At some point the selling will subside, we are just not there yet.
It was the worst trading day for markets since late 2022, right before the bear market ended. What was so telling about this horrific day was the lack of participating in the small caps, which tried to rally but failed to create some excitement. The Nasdaq was DOA and that lasted all session long, the biggest wipeout in years. More than 3.5% down on the session took out all gains from the start of the month.
Breadth turned down at the start of the session and was held up by the small caps but the selling pressure was intense enough to push the IWM lower, too. Oscillators went negative and if there is some followthrough down it might continue, yet short term the markets are oversold (but not on the daily chart). New lows are starting to expand again and that will eventually spell trouble.
Traders were intent on selling stocks and did in a big way. Nasdaq volume rocketed higher, the SPX 500 also with an extreme move. The rout was on from the start, heavy sell programs all session following poor earnings from big names Tesla and Alphabet. Given the exposure to these and other big cap names it is not surprise Nasdaq led volume statistics. The Industrials also pushed down hard and had a distribution day, it’s fourth in a week. As these accumulate we should be mindful this could be more than a correction.

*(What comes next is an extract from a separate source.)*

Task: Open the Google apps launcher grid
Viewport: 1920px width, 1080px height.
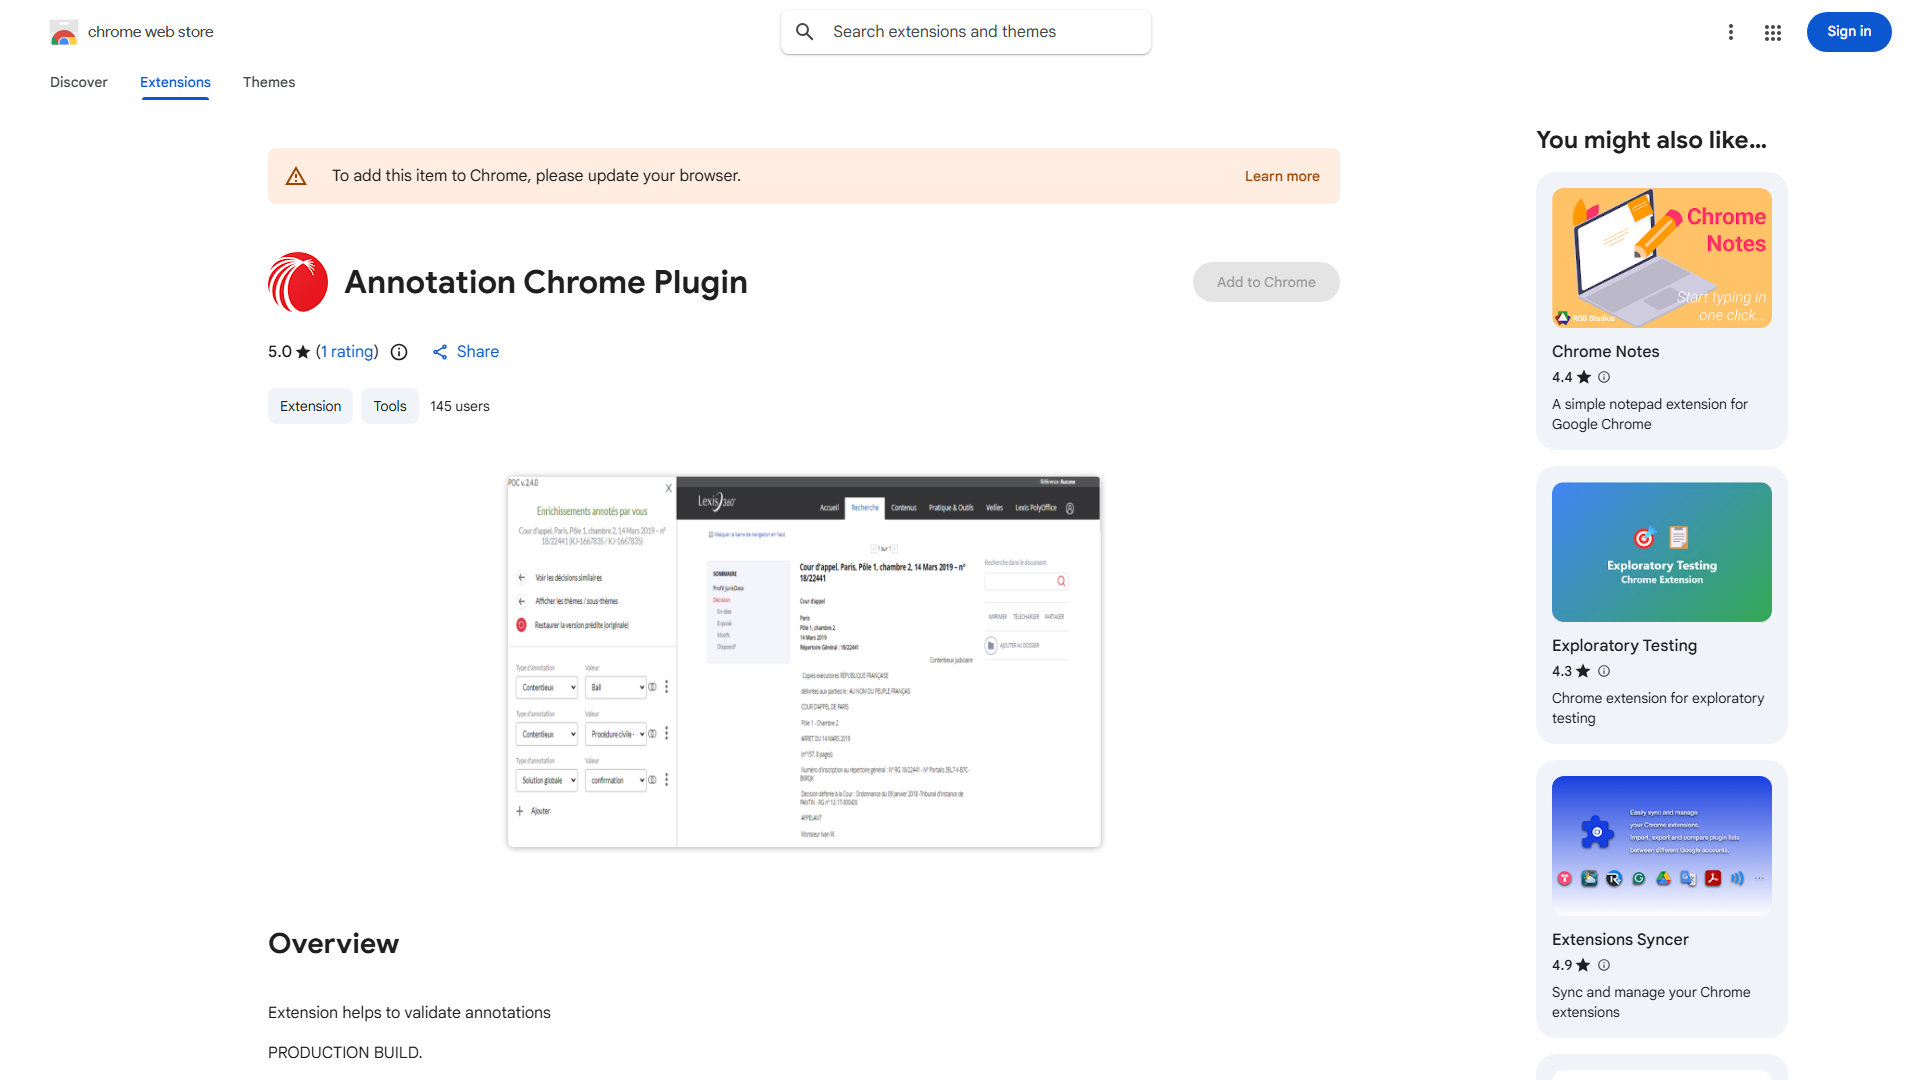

We had been looking for areas of support for the markets since this rise above 5,450 started things but when you have an avalanche of selling like Wednesday those support levels fail miserably. That was the case here yesterday, but the SPX 500 did land right on the 50 ma, right at 5.430. That might be enough to attract some buying attention so it is more important to watch the development rather than jump in with both feet. Many pullbacks can be bought but this was a big one and has carried over from last week.
The Internals
What’s it mean?
That was some selling yesterday. Markets got thumped hard, and we can see it in the internals. The VOLD just miserable, down all sessiong long, the ADD followed as well to some deep negative readings. The VIX was bullish, but not for the markets as it reach nearly 19%. Ticks were red all day long, especially on the Nasdaq where very few green arrows were seen Put/calls were on the rise. The damage was harsh and it will clearly take heavy lifting and better sentiment to move markets back up.
The Dynamite
Economic Data:
- Thursday:jobless claims, GDP first look, Durable Goods, inventories
- Friday:PCE, consumer sentiment
Earnings this week:
- Wednesday:T, SLAB, IBM, KLAC, NOW, URI, WM, F,LVS, WHR,CMG
- Thursday:CMCSA, DOV, DOW, HON, KBP, LAZ, MAS, NOC, POOL, STM, DECK, HEES, JNPR, RKU TEX
- Friday:MMM, CL, SXT, CHTR, CNT
Fed Watch:
No Fed speakers this week as the committee is in their quiet period before next week’s meeting. The data seems to be playing out in their favor albeit a bit slow. That’s fine, the Fed Funds remains high and restrictive just in case inflation starts to rise again. Chair Powell did recently say he believed the next move on rates would be a cut but was short of applying a time, as is usually the case.
Stocks to Watch
Small Caps – What a move for the small caps over the past couple weeks. Amazing price action, strong volume and very positive breadth have stoked a massive catch up. Will it continue towards the end of the month?
Technology stocks – This group has been hammered recently as some of the froth has been removed. Further, the uncertainty over how a new administration would create policy is also a question mark that leads investors to be more cautious. If you have a huge gain in something like NVIDIA, you take some off before any ‘black swan’ bad news becomes known.
Inflation – The PCE will be released on Friday morning, a favored indicator of the Fed for monetary policy. The trend has been lower for inflation, will it continue?